Wesfarmers Ltd. WES.AU +0.60% Chief Executive Richard Goyder said companies would "act within their own operations to deal" with reductions in carbon emissions. Australia's Wesfarmers runs Coles, one of the country's biggest supermarket chains, as well as mining and chemicals operations.
"Business is very, very aware of this as an issue and individual businesses like the one I run have their own strategies in place to reduce their emissions regardless…of a carbon tax," Mr. Goyder told reporters at the B20 Summit in Sydney.
Smoke billows out of a chimney stack in Port Kembla, south of Sydney. Associated Press
Mr.

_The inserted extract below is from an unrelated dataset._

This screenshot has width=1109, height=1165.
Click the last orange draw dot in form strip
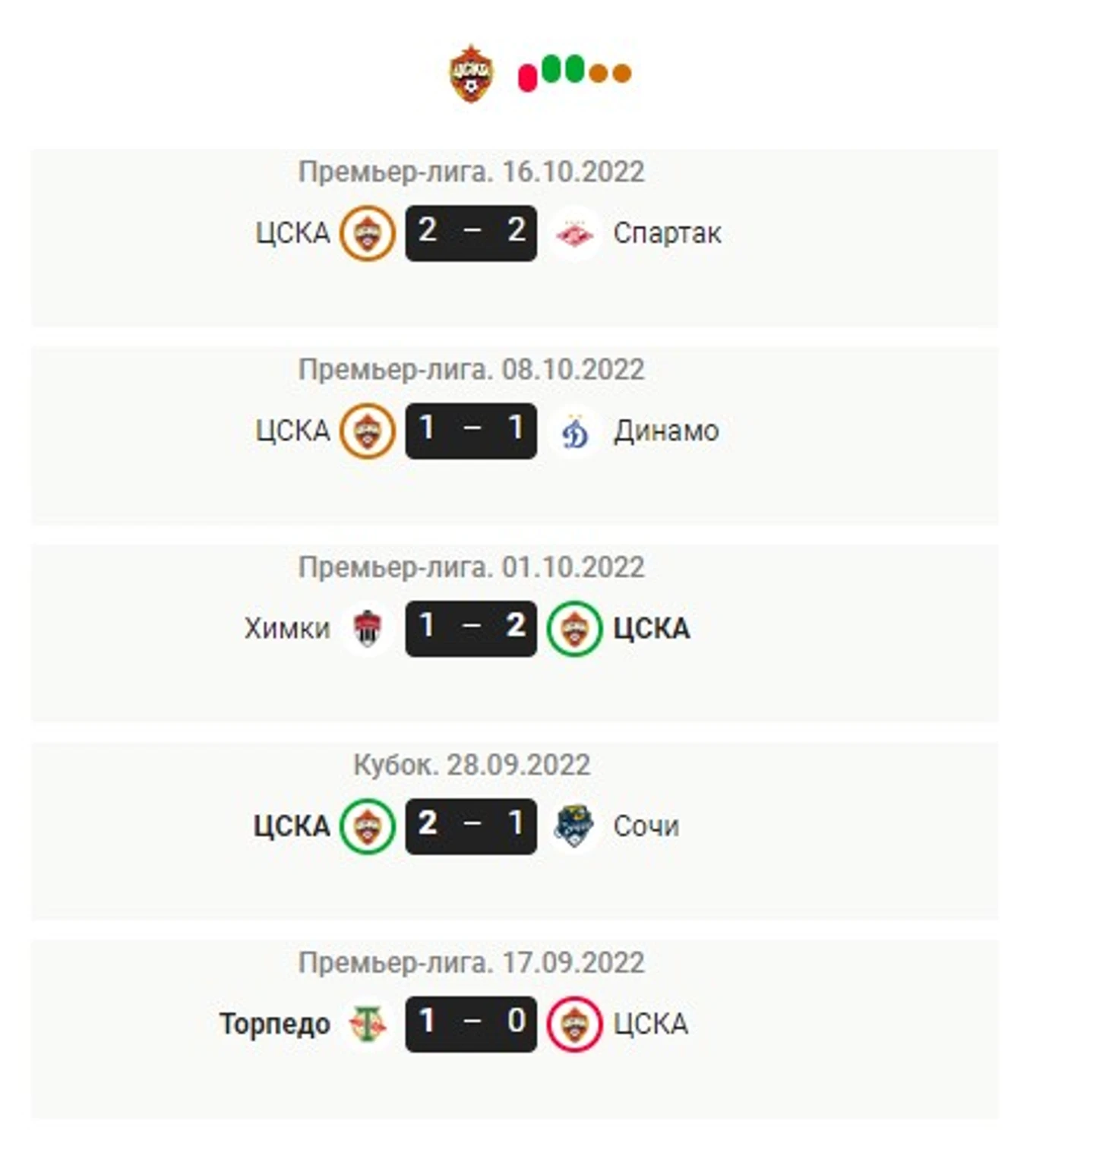622,74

Abbott has promised repeal will save voters and business around A$9 billion a year, although his government also risks a political backlash, having promised yearly savings to households of more than A$500, which economists and market analysts believe unlikely due to rising energy bills.
But his repeal may reverberate internationally ahead of global climate talks next year, when major economies like China, India and the U.S. will consider global greenhouse targets beyond 2030 that climate scientists say will be necessary to limit global temperature rises to two degrees Celsius (3.6 Fahrenheit) above 19th century levels, even as many nations grapple with how to boost manufacturing and spur sluggish economies.

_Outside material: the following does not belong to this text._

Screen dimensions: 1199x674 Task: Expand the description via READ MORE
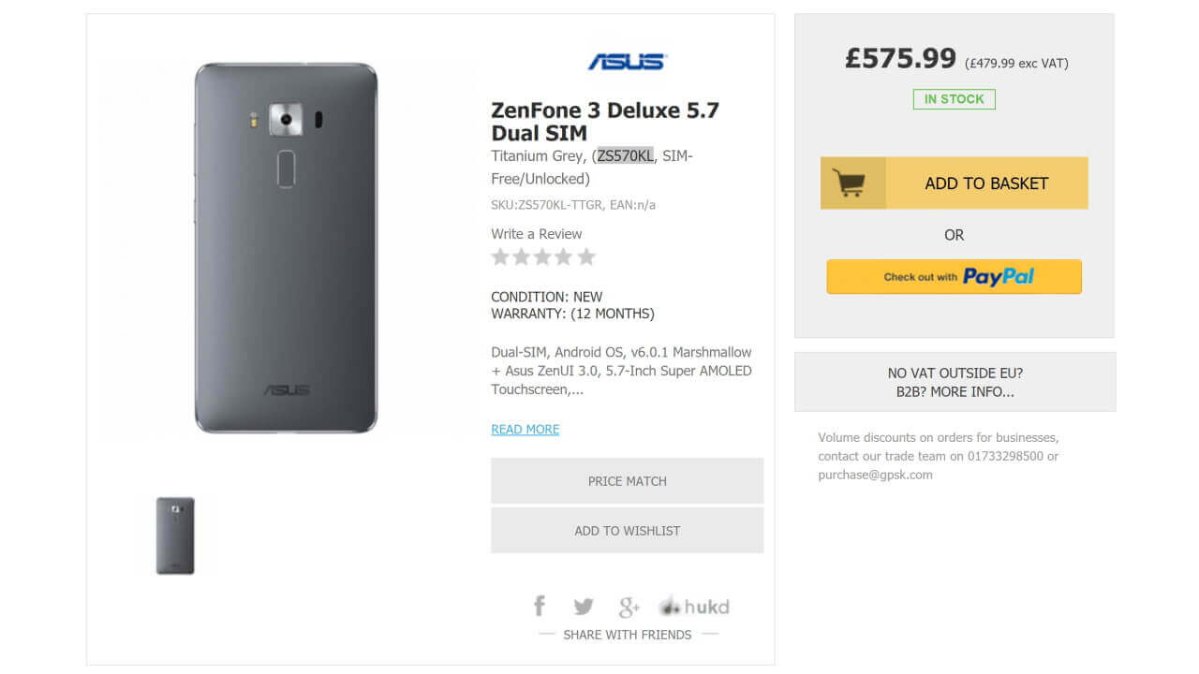click(525, 428)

A 2009 climate meeting in Copenhagen ended in disagreement between the U.S. and China over how to deal with emissions, prompting some critics to give it the disparaging sobriquet "Brokenhagen."
The Brookings Institution has previously described Australia as an "important laboratory and learning opportunity" for U.S. thinking about climate change and energy policy, as it was one of the first major countries outside Europe to adopt a carbon price. The country was also comparable in many ways to the U.S., with similarly energy-intensive lifestyles, industries and per capita greenhouse gas emissions.

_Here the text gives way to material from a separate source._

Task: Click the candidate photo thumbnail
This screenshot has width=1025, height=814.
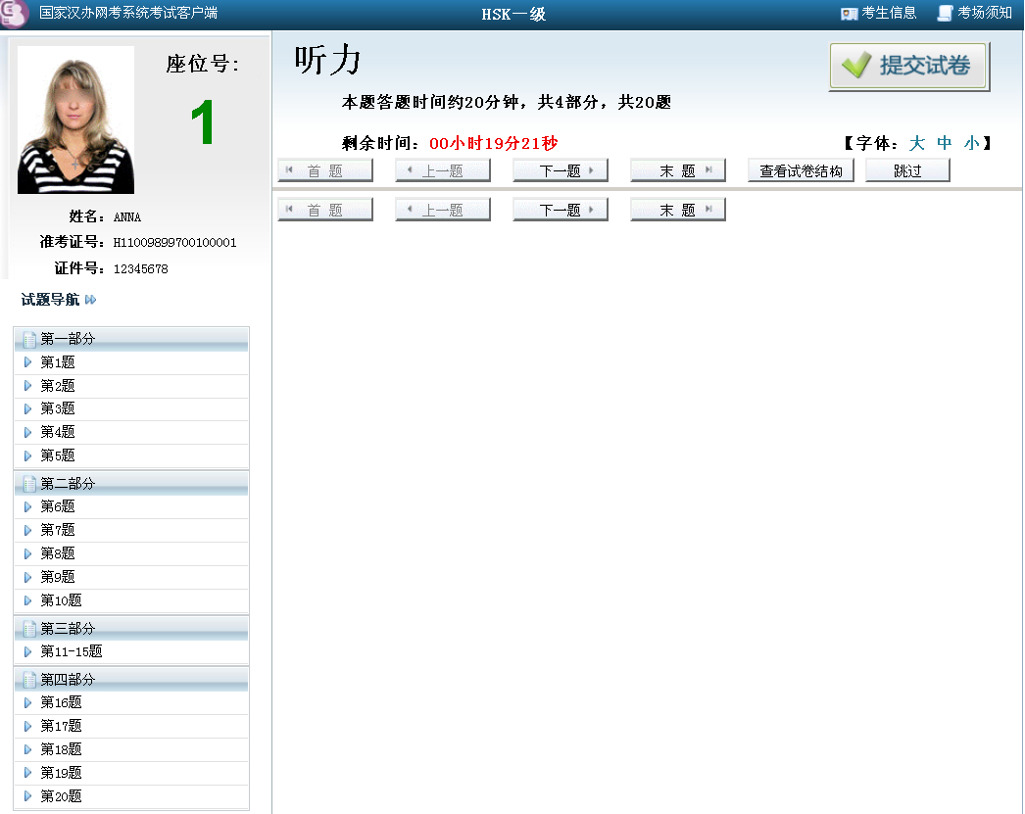Action: [75, 120]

Emissions programs are already in place in Europe and parts of the U.S. and Canada, as well as Japan and Australia's trans-Tasman neighbor New Zealand. South Korea is expected to begin emissions trading next year, while China is proceeding with pilot schemes in seven locations. Europe's emissions market covers 31 countries and 40% of total greenhouse gas output inside the bloc.
Britain in 2008 also committed to slashing emissions by at least 80% by 2050 when measured against 1990 levels, while the U.S. Environmental Protection Agency has finalized regulations that aim to deliver carbon pollution cuts of 30% from power plants by 2030 when compared with 2005 levels, giving teeth to U.S. President Barack Obama's promise to tackle climate shift through mechanisms putting a price on carbon.
But there have been backward moves as well. Japan last year retreated on pledges to cut greenhouse emissions, blaming the shutdown of its nuclear plants in the wake of the 2011 Fukushima nuclear disaster for a decision to release 3% more greenhouse emissions by 2020 instead of a 25% cut on 1990 levels previously promised. Closing down nuclear power forced the world's fifth-biggest emitter to rely on fossil fuels for electricity generation.
Canada withdrew from the Kyoto protocol in 2011, with the conservative government saying the agreement would unfairly penalize its fossil fuel-reliant economy for failing to meet a promised 6% cut. Mr. Abbott, who shares the Canadian government's conservative ideology, said during a recent visit to Ottawa and the U.S. that climate change was "not the only or even the most important problem that the world faces".
"There is no question there is fragile trust and ambition around the world," said John Connor, chief executive of Australia's Climate Institute think tank. "At international climate talks last year in Warsaw Japan, Canada and Australia were standouts in going backward, and so steps like this do matter."